== Instruction ==
Render this sentence from the SR 11-7 model risk text in Spanish: "Model validation is the independent assessment of model quality and appropriateness."

== Supplied text ==
++++++++++

SR 11-7 is the Federal Reserve's "Guidance on Model Risk Management," issued jointly by the OCC and the Federal Reserve in 2011. Despite being over a decade old, it remains the definitive framework for model risk management in financial services—and its principles apply far beyond banking. Understanding SR 11-7 is essential for any AI agency serving regulated industries, and the framework's concepts are increasingly relevant for AI governance in all sectors.

What SR 11-7 Requires

SR 11-7 defines a model as "a quantitative method, system, or approach that applies statistical, economic, financial, or mathematical theories, techniques, and assumptions to process input data into quantitative estimates." This definition clearly encompasses AI and machine learning models.

The guidance establishes three pillars of model risk management.

Pillar 1: Model Development, Implementation, and Use

Conceptual soundness. The model must be built on a sound theoretical and empirical basis. For AI models, this means:

The choice of modeling approach must be justified. Why was a gradient boosted tree used instead of a neural network, or vice versa? What are the trade-offs?
The model's assumptions must be documented and their validity assessed
The features used must be justified. Why was each feature included? Are there features that were excluded, and why?
The model's limitations must be documented—what the model cannot do, where it is likely to fail, and what conditions would invalidate its use

Data quality. The data used to develop and run the model must be accurate, complete, and appropriate:

Data sources must be documented, including their reliability and any known quality issues
Data preparation and transformation steps must be documented
Data quality assessments must be performed and documented
Ongoing data quality monitoring must be in place

Testing. The model must be thoroughly tested before deployment:

In-sample testing (performance on training data)
Out-of-sample testing (performance on holdout data not used in training)
Out-of-time testing (performance on data from a different time period)
Sensitivity analysis (how do changes in inputs affect outputs?)
Stress testing (how does the model perform under extreme conditions?)
Benchmarking (how does the model perform compared to simpler alternatives?)

Documentation. All aspects of model development must be documented at a level sufficient for a knowledgeable third party to understand, replicate, and evaluate the model:

Model purpose and intended use
Data description and preparation
Methodology description and justification
Testing results and analysis
Limitations and conditions for use
Implementation details

Pillar 2: Model Validation

Model validation is the independent assessment of model quality and appropriateness. SR 11-7 requires validation to be performed by parties independent of the development team.

++++++++++

== Dataset section ==

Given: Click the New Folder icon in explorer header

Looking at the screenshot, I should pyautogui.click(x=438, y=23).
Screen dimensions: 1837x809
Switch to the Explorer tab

++++++++++

== Answer to this problem ==
La validación de modelos es la evaluación independiente de la calidad y la idoneidad del modelo.